* **PAGE EXTRACT**
....

NVIDIA / DALI

A GPU-accelerated library containing highly optimized building blocks and an execution engine for data processing to accelerate deep learning training and inference applications.
https://docs.nvidia.com/deeplearning/dali/user-guide/docs/index.html
Apache License 2.0
5.05k stars 615 forks source link

Multi-label classification pipeline #1933

Open jpnavarro-nv opened 4 years ago

jpnavarro-nv commented 4 years ago

Just to confirm the current best approach of multilabel classification with DALI.

I'm following the instruction from #874 to create a multi-label loader and using the file_list to ingest an ID that points to the multi-hot encoding vector.

It is necessary to implement an ExternalSource to accomplish this? Because, when I try to use the dictionary of <indices, labels> inside define_graph directly, I'm getting the following error:

File "train.py", line 64, in define_graph
    print((images, self.combinations(labels)))
TypeError: 'numpy.ndarray' object is not callable

What am I doing wrong?

My define_graph looks like this:

def define_graph(self):
        inputs, labels = self.reader(name="Reader")
        images = self.decode(inputs)
        if self.device is 'gpu':
            labels = labels.gpu()
        images = self.cmn(images)

....

* **EXTRACTED ENTRIES**

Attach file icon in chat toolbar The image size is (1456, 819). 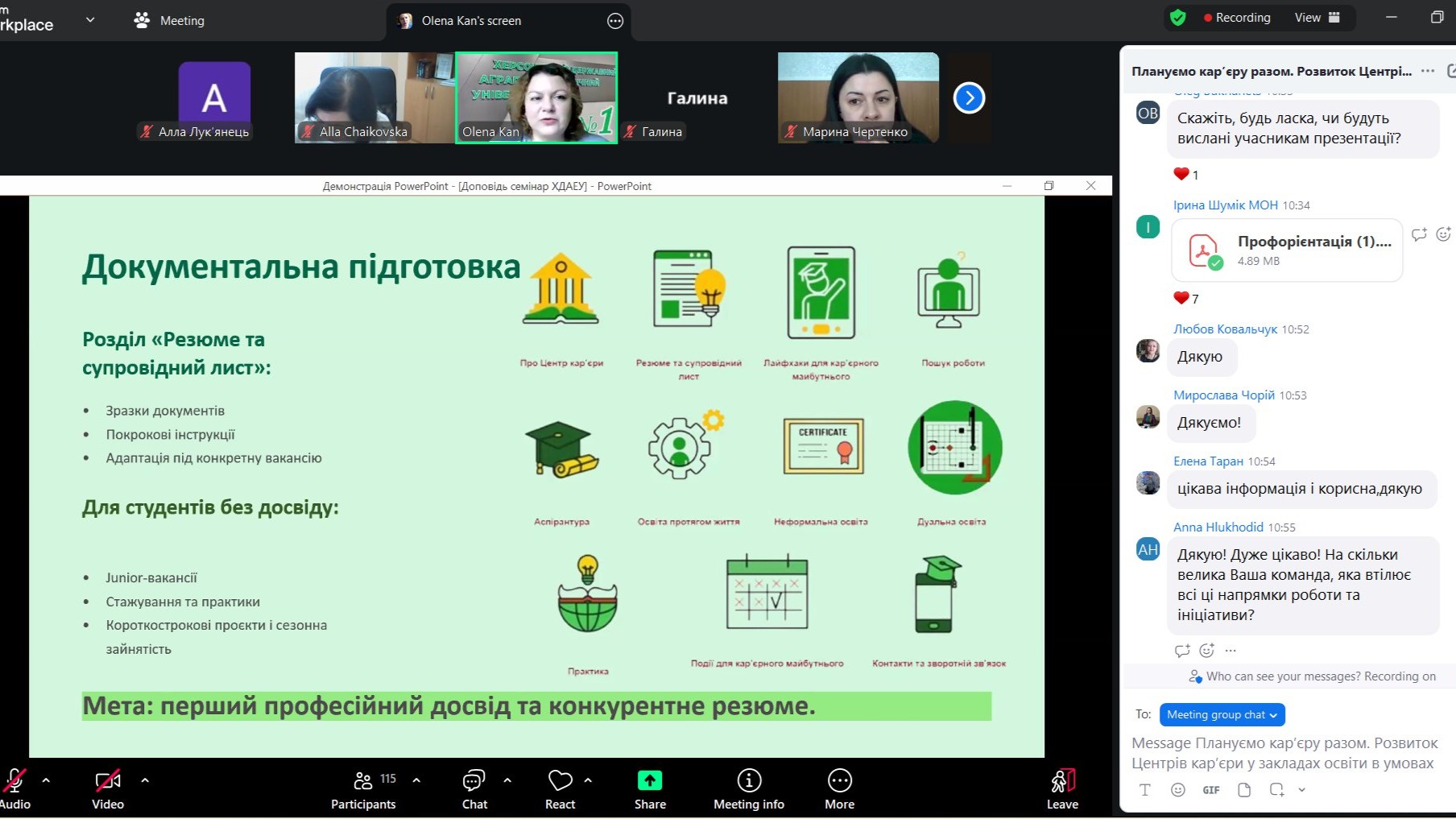[x=1244, y=790]
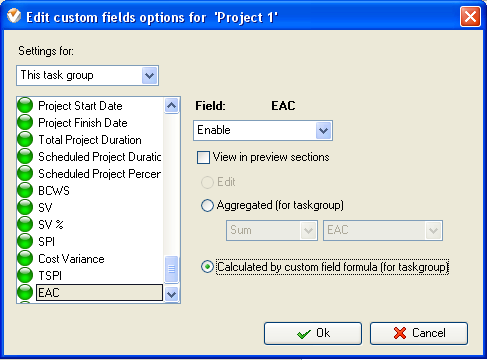Select Aggregated (for taskgroup) radio option
487x360 pixels.
pos(207,205)
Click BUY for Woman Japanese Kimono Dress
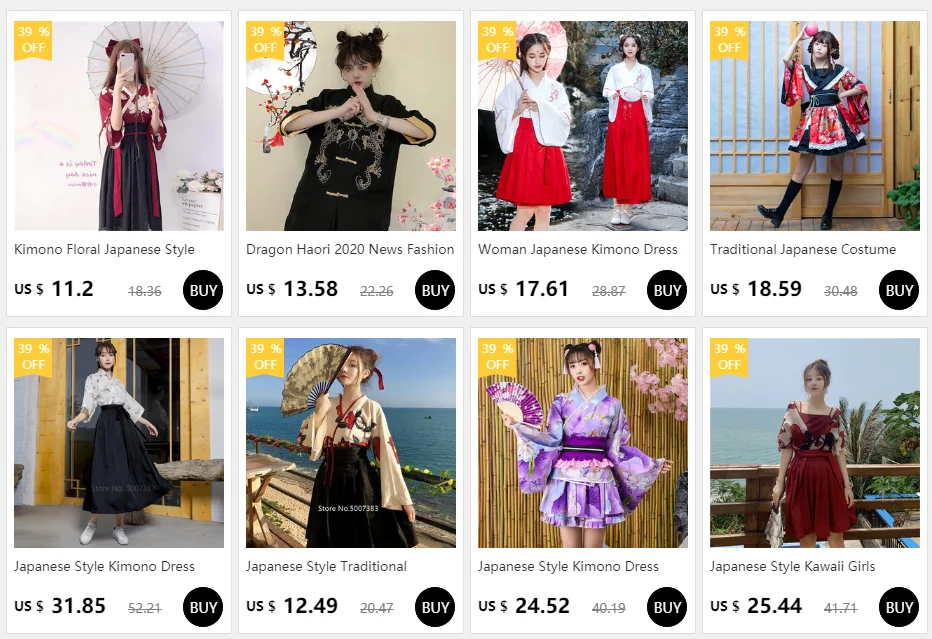The height and width of the screenshot is (639, 932). (667, 290)
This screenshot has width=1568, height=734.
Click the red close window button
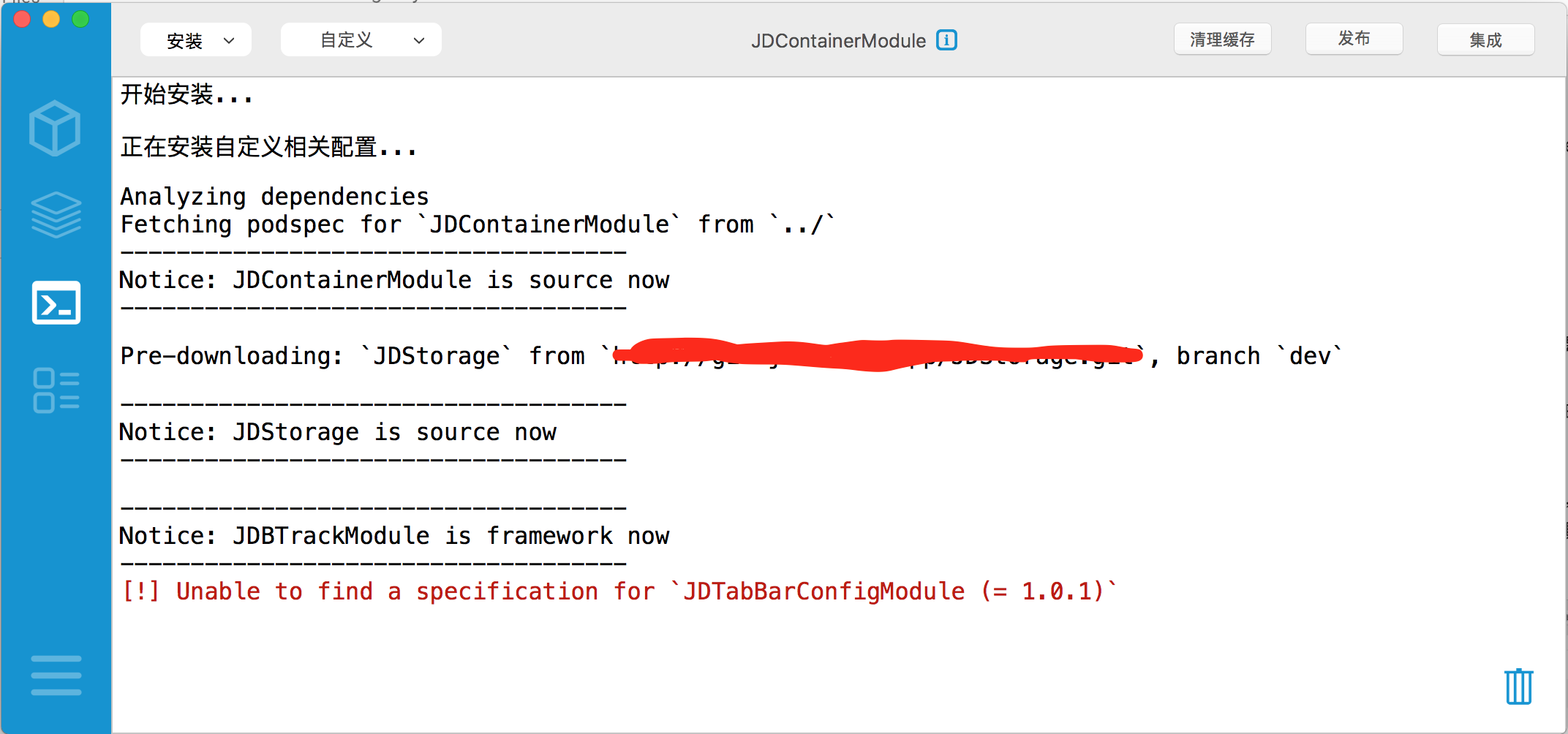click(22, 19)
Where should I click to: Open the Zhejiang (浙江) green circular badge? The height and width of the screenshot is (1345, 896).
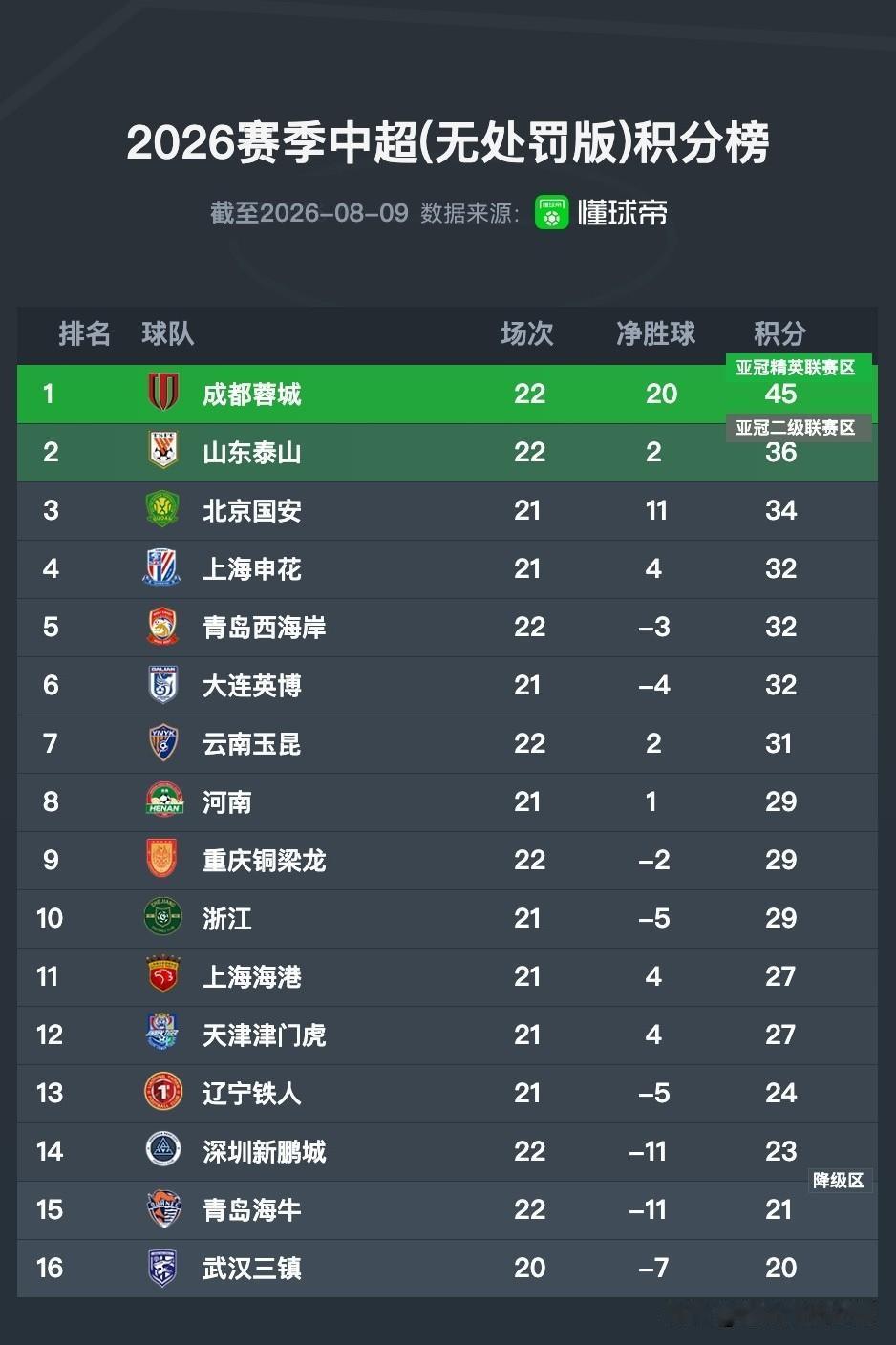[163, 918]
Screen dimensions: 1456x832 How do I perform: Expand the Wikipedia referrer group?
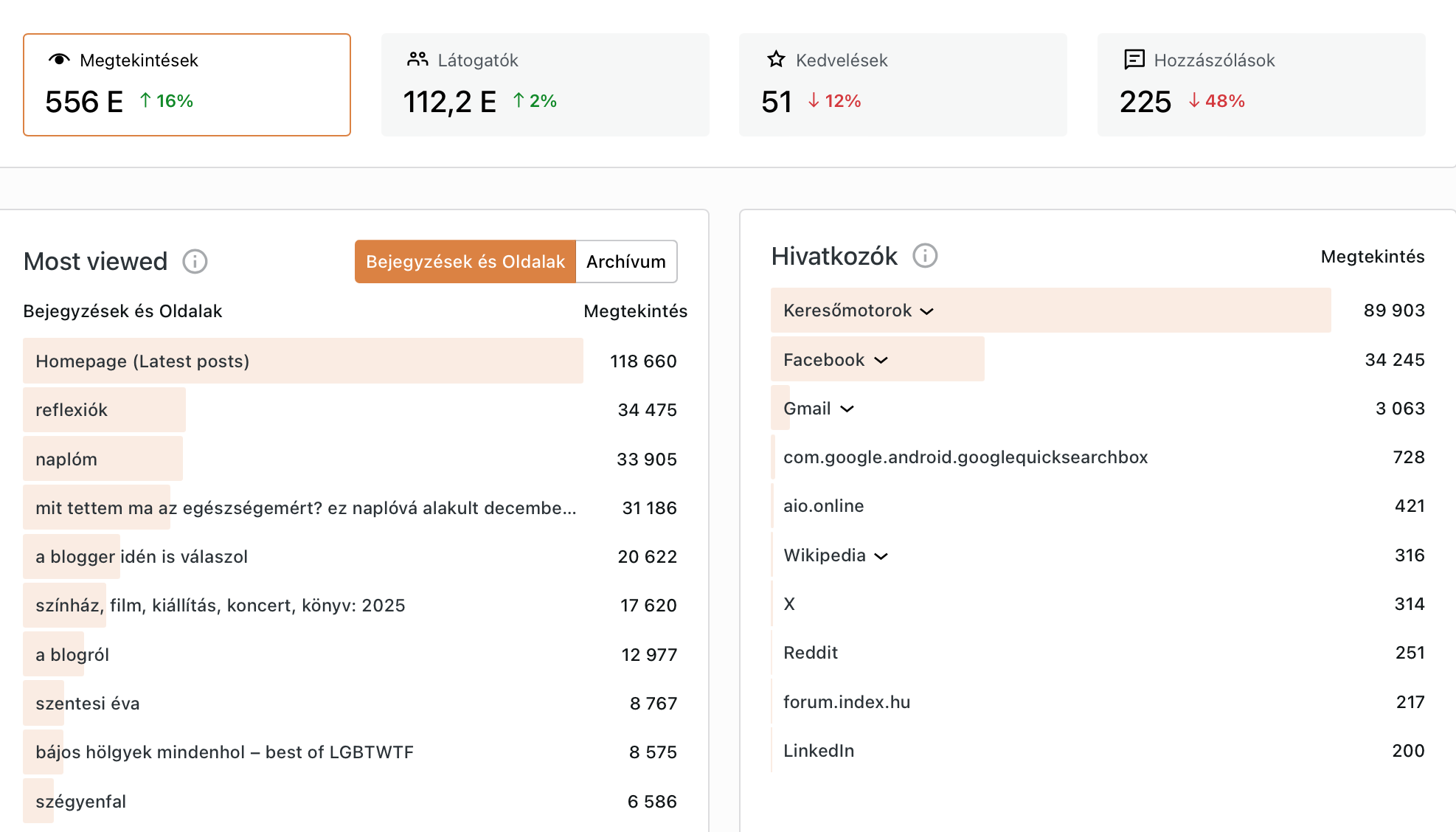[881, 555]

....

* **TASK OBJECTIVE**
Please continue the DALI multi-label classification thread from where it stops.

* **EXPECTED ANSWER**
        return (
            images,
            self.combinations(labels)
        )
awolant commented 4 years ago

Hi, thanks for the question. Can you share the code for the whole pipeline?

In principle, within define_graph method, you operate on nodes and edges of pipeline graph (like in TensorFlow graph approach), so in your code labels is not containing the values of labels. To get them, you need to build and run your pipeline. ExternalSource lets you add the ability to read externally provided data to the graph.

With full code example, I'll be able to provide more specific help.

jpnavarro-nv commented 4 years ago

Hi @awolant thanks for your reply. Got the graph explanation.

And sure I can share the code. The structure is basically the one proposed by you at this issue #1852 (thanks for that!). The difference in my case is the data origin ('.jpg' images in disk) and type of classification (multi-label).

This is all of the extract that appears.